Web Publishing for the Individual, Not the Enterprise

There’s an interesting site out there called innovate: journal of online education. It’s oriented to shools and universities, but has some stuff that applies to all educational settings.  Here’s execerpts from an article about an increasing number of situations where web sites need to meet a wide range of user needs rather than a single purpose like 5 years ago. It’s about a university system, but, if you read between the lines, I think you’ll see some ACS issues too. Might apply to The Link too.

Public Web sites are necessary to support missions such as community relations, dissemination of scholarly output, and recruitment of faculty members, students, and staff. but… Private Web sites are needed to support research collaborations, the selective sharing of copyrighted materials, and the delivery of personalized data and services.
Novice users need a system that is simple enough for them make Web sites with hardly any training. but… More advanced users need a system that is flexible enough for them to make Web sites with few limits.
Central administrators need to be able to limit resource utilization and enforce policies. but… Local support staff need enough authority to be able to help their users expeditiously.
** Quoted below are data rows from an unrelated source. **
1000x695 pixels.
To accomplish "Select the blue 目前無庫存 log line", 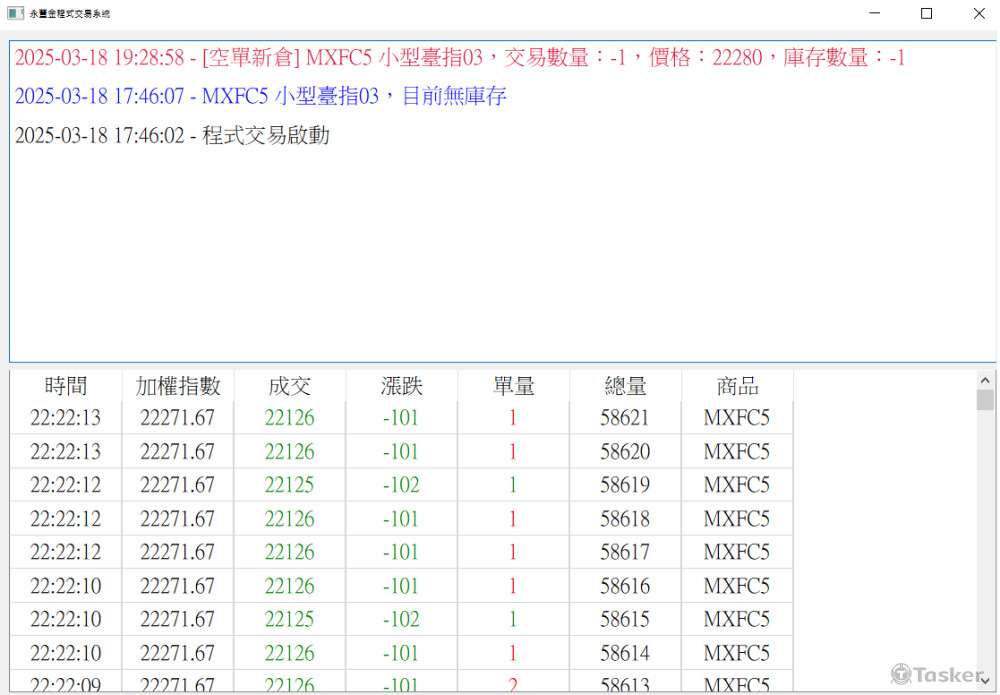I will click(x=261, y=97).
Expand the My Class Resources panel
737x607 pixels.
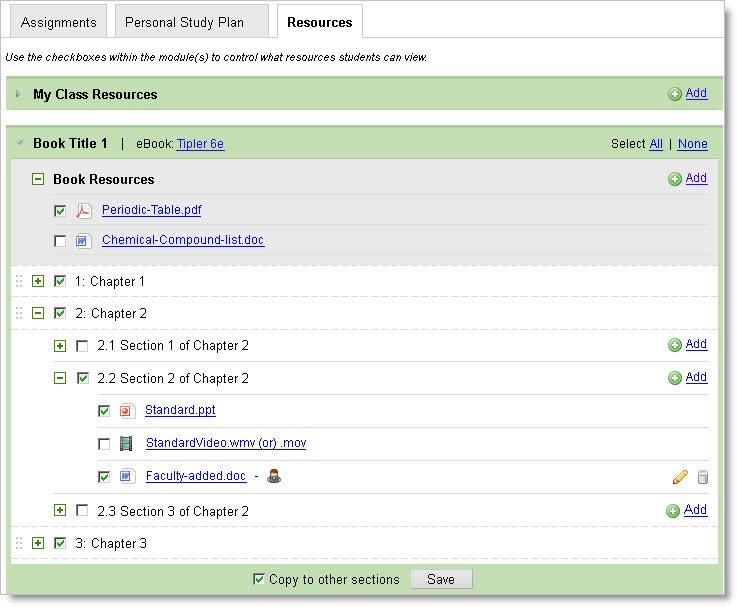(x=18, y=94)
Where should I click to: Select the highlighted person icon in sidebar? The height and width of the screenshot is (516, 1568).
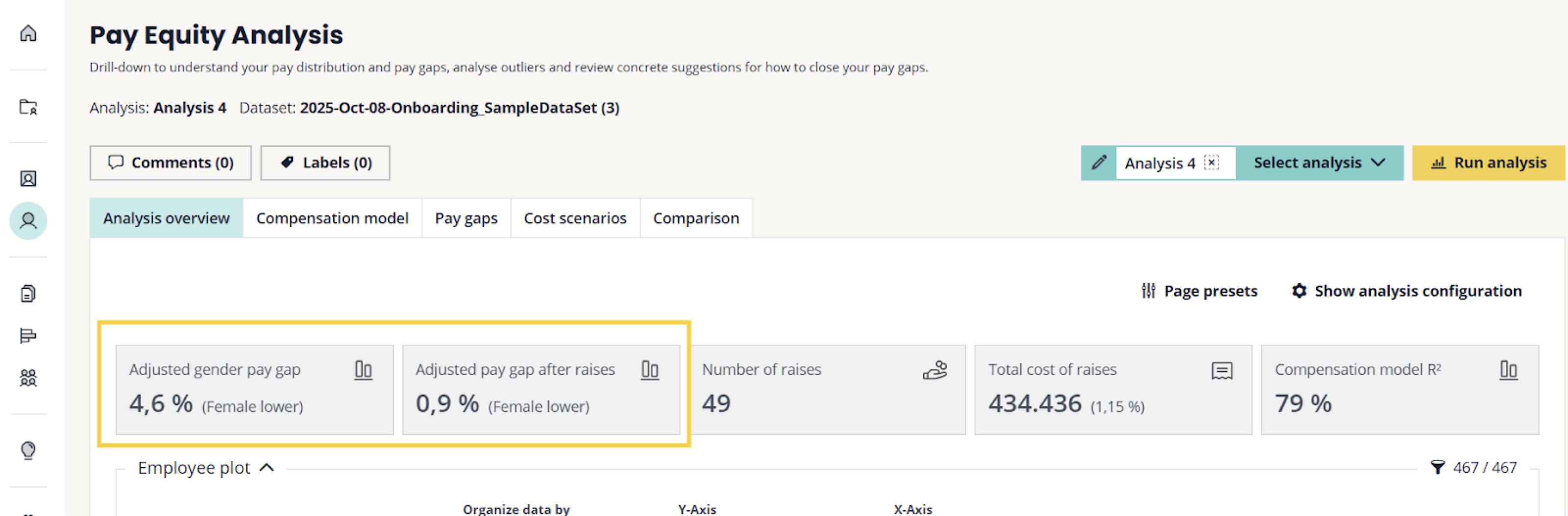tap(28, 220)
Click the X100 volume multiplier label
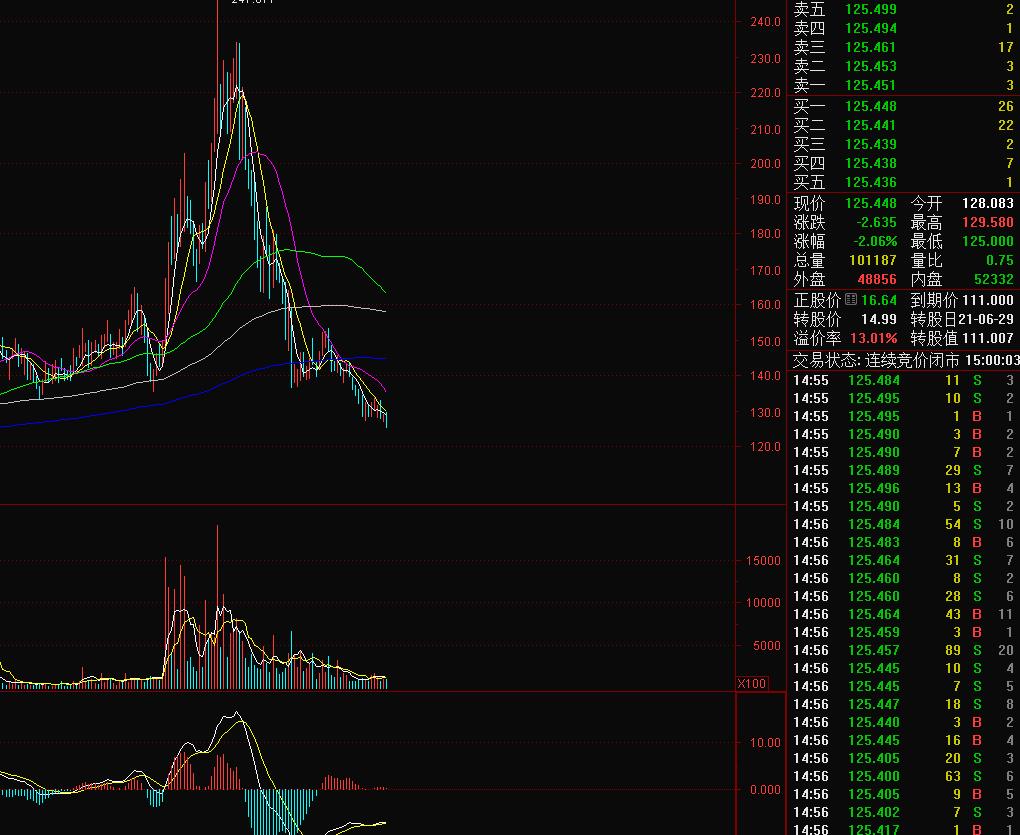Viewport: 1020px width, 835px height. [x=751, y=683]
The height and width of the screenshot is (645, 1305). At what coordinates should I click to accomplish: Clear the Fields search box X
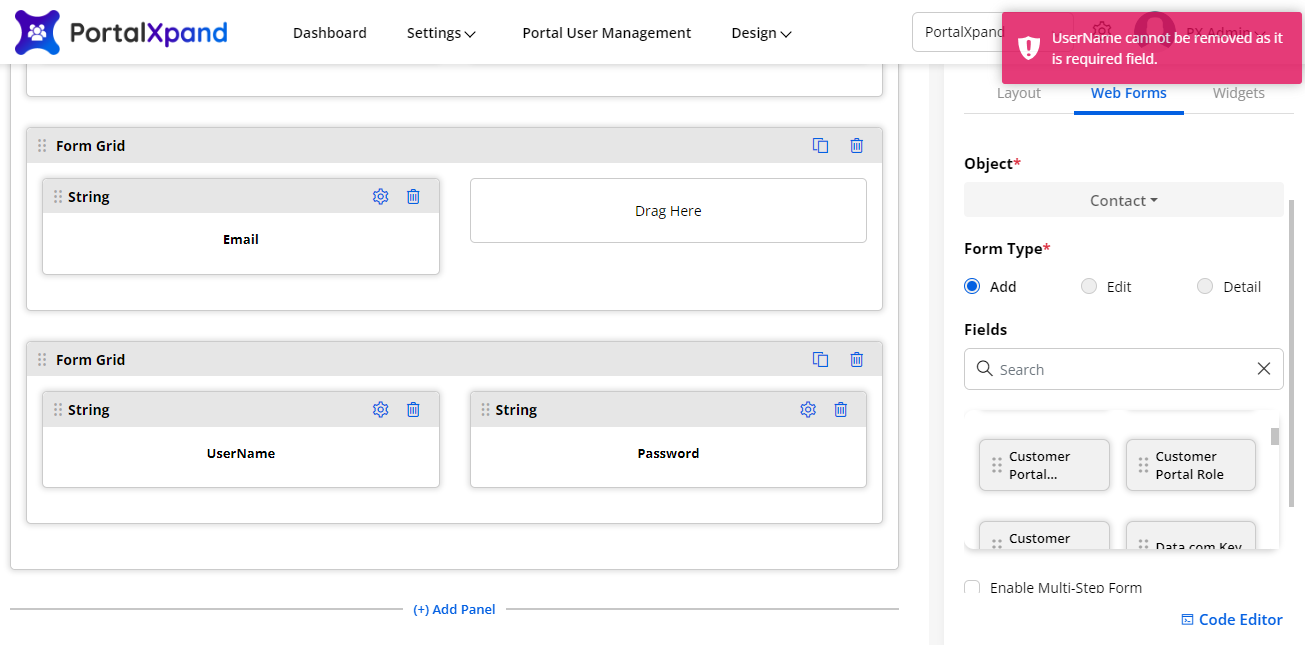1264,369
Most academic Web publishing systems have been designed to create Web sites that serve a single, specialized purpose. Focusing on one overall function allows developers to make a number of assumptions about the nature of the site content, the types of users who will visit and manage the sites, and the functions and behaviors that will likely be needed.

At first glance, content management systems appear to be the obvious way to support the publication of all sorts of university Web sites, since their fundamental purpose is to provide a mechanism for template-driven site authoring.
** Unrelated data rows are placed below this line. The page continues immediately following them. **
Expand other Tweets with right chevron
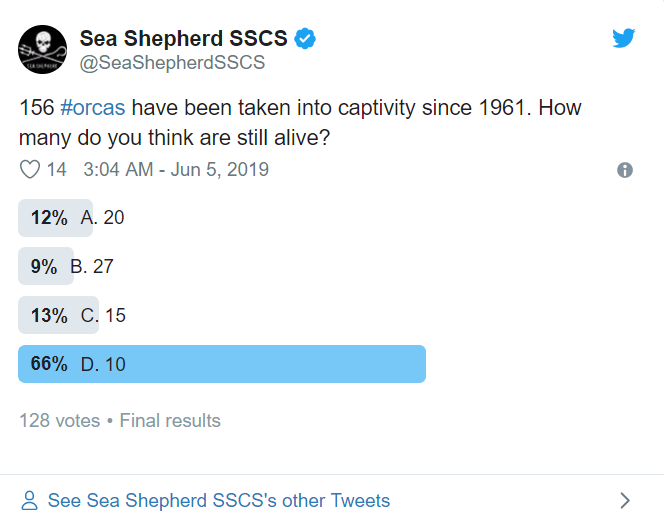664x519 pixels. (x=625, y=500)
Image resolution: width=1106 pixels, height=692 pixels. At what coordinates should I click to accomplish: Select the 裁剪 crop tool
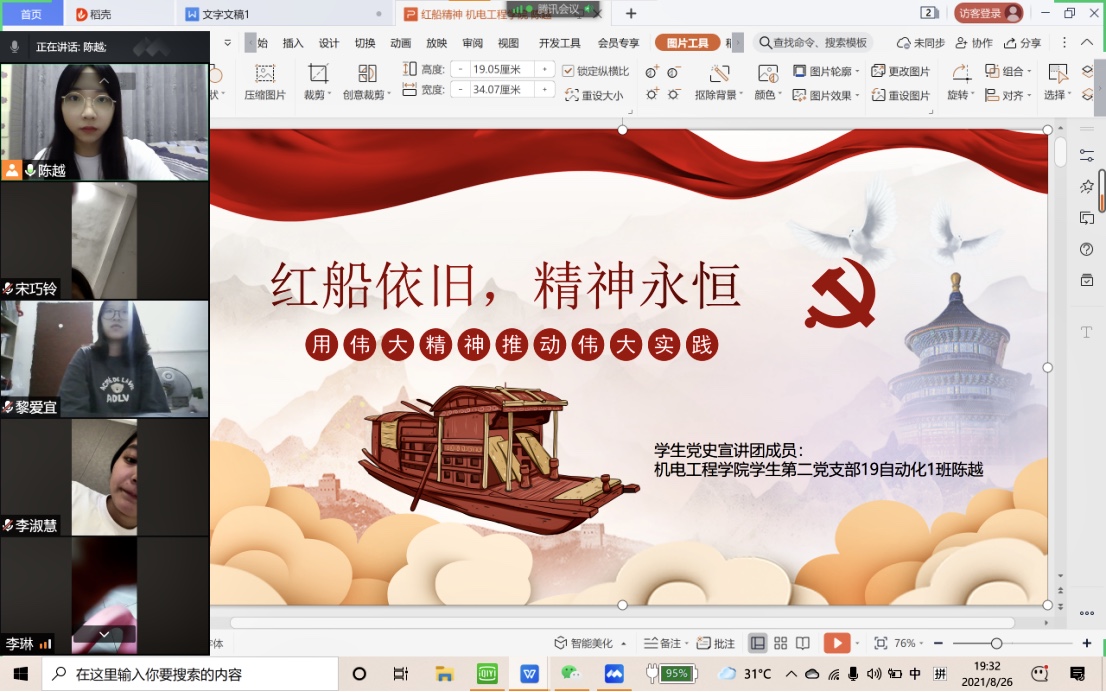pos(317,74)
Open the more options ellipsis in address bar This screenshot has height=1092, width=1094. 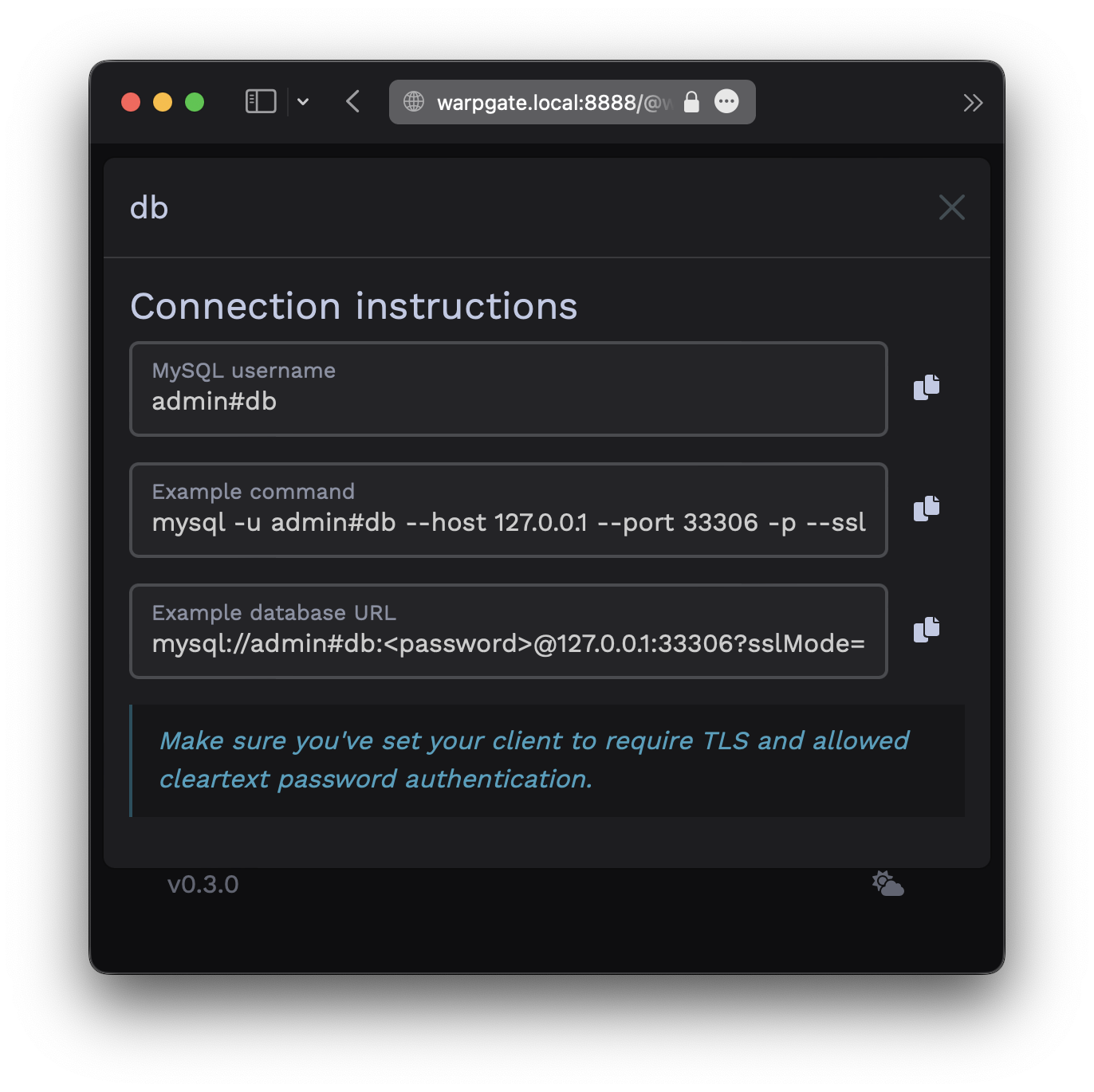pyautogui.click(x=726, y=101)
…one assumption built into most content management systems is that defining the hierarchy of pages within a site, and establishing the links for navigation among those pages, should be the responsibility of a technically skilled person with the role of "designer" (or some equivalent name). A second assumption is that control of permissions for viewing or editing site content should rest with a system administrator—again, a role that demands significant technical knowledge.

These assumptions are appropriate for enterprise Web publishing, but they do not fit well with the usual scenario for individual Web publishing—in which a single, technically unskilled person is responsible not only for content creation, but also for determining page hierarchy and navigation, access permissions, and publication status.
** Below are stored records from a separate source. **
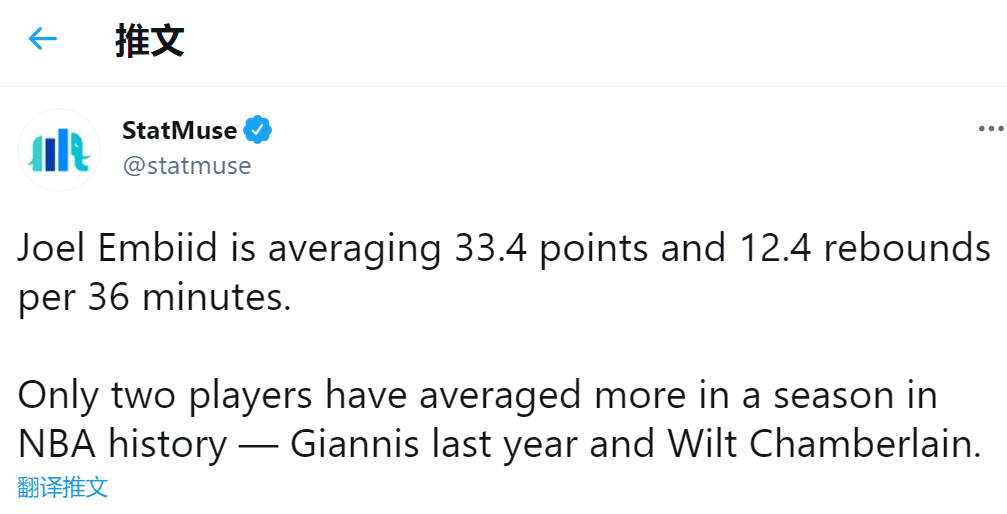Open the StatMuse display name link
Viewport: 1007px width, 514px height.
(179, 130)
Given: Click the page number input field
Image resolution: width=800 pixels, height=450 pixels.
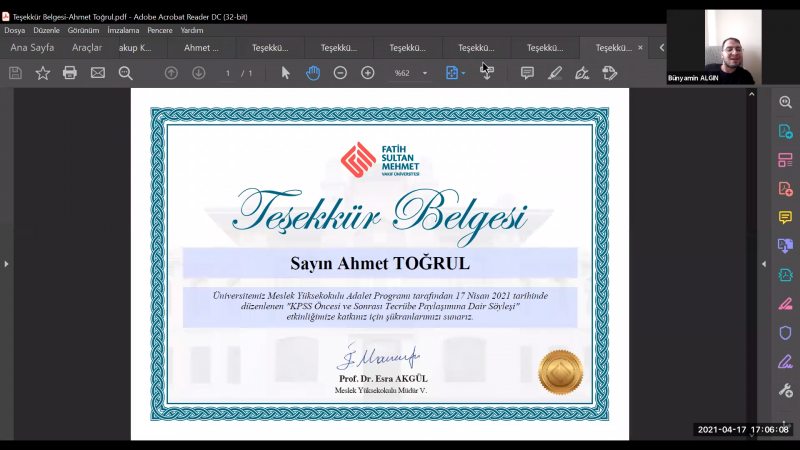Looking at the screenshot, I should (x=229, y=73).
In UM.SiteMaker, the Data Tables feature allows site owners to define their own customized data structures, and the Data Access feature provides a prebuilt front end for data tables. Unlike enterprise content management systems, which require the user to have programming and database administration skills to create customized data structures, UM.SiteMaker allows nonprogrammers to perform this task. This is UM.SiteMaker’s most distinguishing capability.

…my personal conclusion is that it is because the paradigm that dominates the design of most content management systems carries an implicit assumption of service to the enterprise (in the form of a publication where most people can contribute bits of content, but cannot create an independent publication), rather than service to the individual (by permitting each person to define their own unique publication). Weblogs represent a form of content management that does permit individuals to have (in effect) their own publications, and the popularity of this type of Web site reinforces the idea that autonomous Web publishing is an enormously under-served need. (emphasis added) UM.SiteMaker takes this autonomy several steps further and, we hope, represents an example to show what individual academic users are capable of doing when given an appropriate set of choices and features.